Monday, September 19, 2011

Want to Freedom of Information? Abolish Capitalism!

By Caleb T. Maupin
Published Sep 17, 2011 8:49 AM


The profit-hungry, Wall Street billionaires love “private property.”

They love that while the majority of humanity has to sell their labor, renting out their ability to work to someone else in order to survive, they, the superrich, get to “own” the banks, factories, natural resources, and other “commanding heights” of the economy. They are happy that they can live off the work done by those who aren’t lucky enough to be among their small ruling segment of humanity.

Among the various types of private property that capitalists horde in order to keep their wealth and maintain their power, is one particularly valuable tool: information.

The billionaires and their governments want people to support and fight in their bloody imperialist wars. They also want people to happily accept their massive cutbacks and layoffs. If the people are to do this, the last thing they need to hear is the truth.

The ruling class has its own media, hired and paid to push its interpretation of world events, and often blatant falsehoods, on the people of the world.

So many working people are now excited by WikiLeaks, which let some of the hidden secrets of the ruling circles enter public knowledge. As the call to “Occupy Wall Street” on Sept. 17 went out, some of the forces involved are rallying around the call for “Freedom of Information” as a way to bring down the tyranny of those in power.

They are not alone in this call. It has long been a demand of socialists and revolutionaries that the people be allowed access to the secrets of the ruling class.

Militant unions in the 1930s screamed, “Open the books!” as a revolutionary demand. They called for bosses who said they couldn’t afford to pay decent wages to be required to prove this, by allowing the workers to inspect and see how much profits were being made from the work they did.

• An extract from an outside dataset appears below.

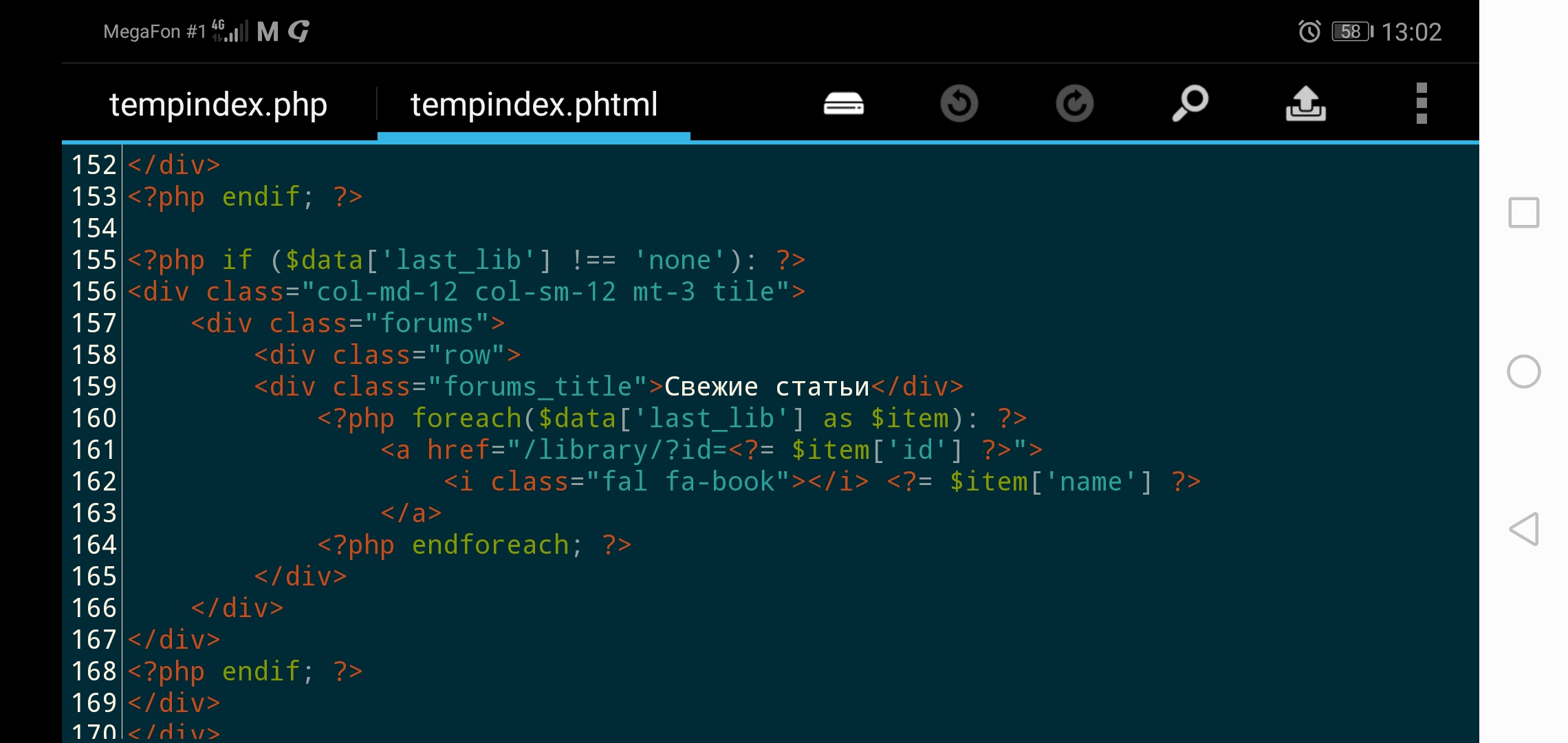Click the text Свежие статьи
1568x743 pixels.
click(x=766, y=387)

One of the greatest victories for freedom of information was the Bolshevik revolution of 1917.

When the workers and oppressed people brought down the czar of Russia, and then the provisional government of capitalists, they revealed all the secrets hidden by the former ruling elites as they built a socialist society.

Secret treaties and agreements never made public by the czar were published to show the true profiteering nature of the world’s capitalist governments, often lurking behind closed doors.

The archives of the czar’s secret police were also opened, and many learned exactly the techniques used to suppress revolutionary organizations through infiltration, deception, and outright terrorist violence.

When activists in the town of Media, Pa., broke into the FBI offices in 1971, they revealed that the FBI did the same things here in the U.S. to attack the anti-war movement along with the Black and other national liberation movements, by releasing numerous classified FBI documents to those who could make them public.

Unlike in capitalist countries, socialist Cuba is a society in which information is readily available to the people. In Cuba, the current economic changes are being enacted after literally millions of Cuban factory workers, students, women, farm laborers, and others were consulted in mass meetings, and given all the information as well as the ability to give input into how society is run.

Socialist societies arm their populations with education and literacy, as well as popular democratic control of the economy, so that no more are decisions and information only accessible to a small segment of society.

The capitalist bosses fear the free flow of information. When BART, the Bay Area Rapid Transit system cops shot down Charles Hill — the third BART shooting since African-American Oscar Grant’s killing sparked rebellions — Internet and cell phone access was turned off to prevent protests in another sign of the fear of the people’s righteous anger that exists within the halls of power.

The fact that Congress has discussed a “kill switch” for the Internet, also shows how afraid of the people those with the wealth actually are.

The struggle for freely accessible information, and a world where people are empowered to know the truth and use it to rule society, is not just a struggle against corruption, bad government officials or Wall Street’s “influence.”

It is a struggle against the capitalist system itself, which must be overthrown if a better world is to blossom.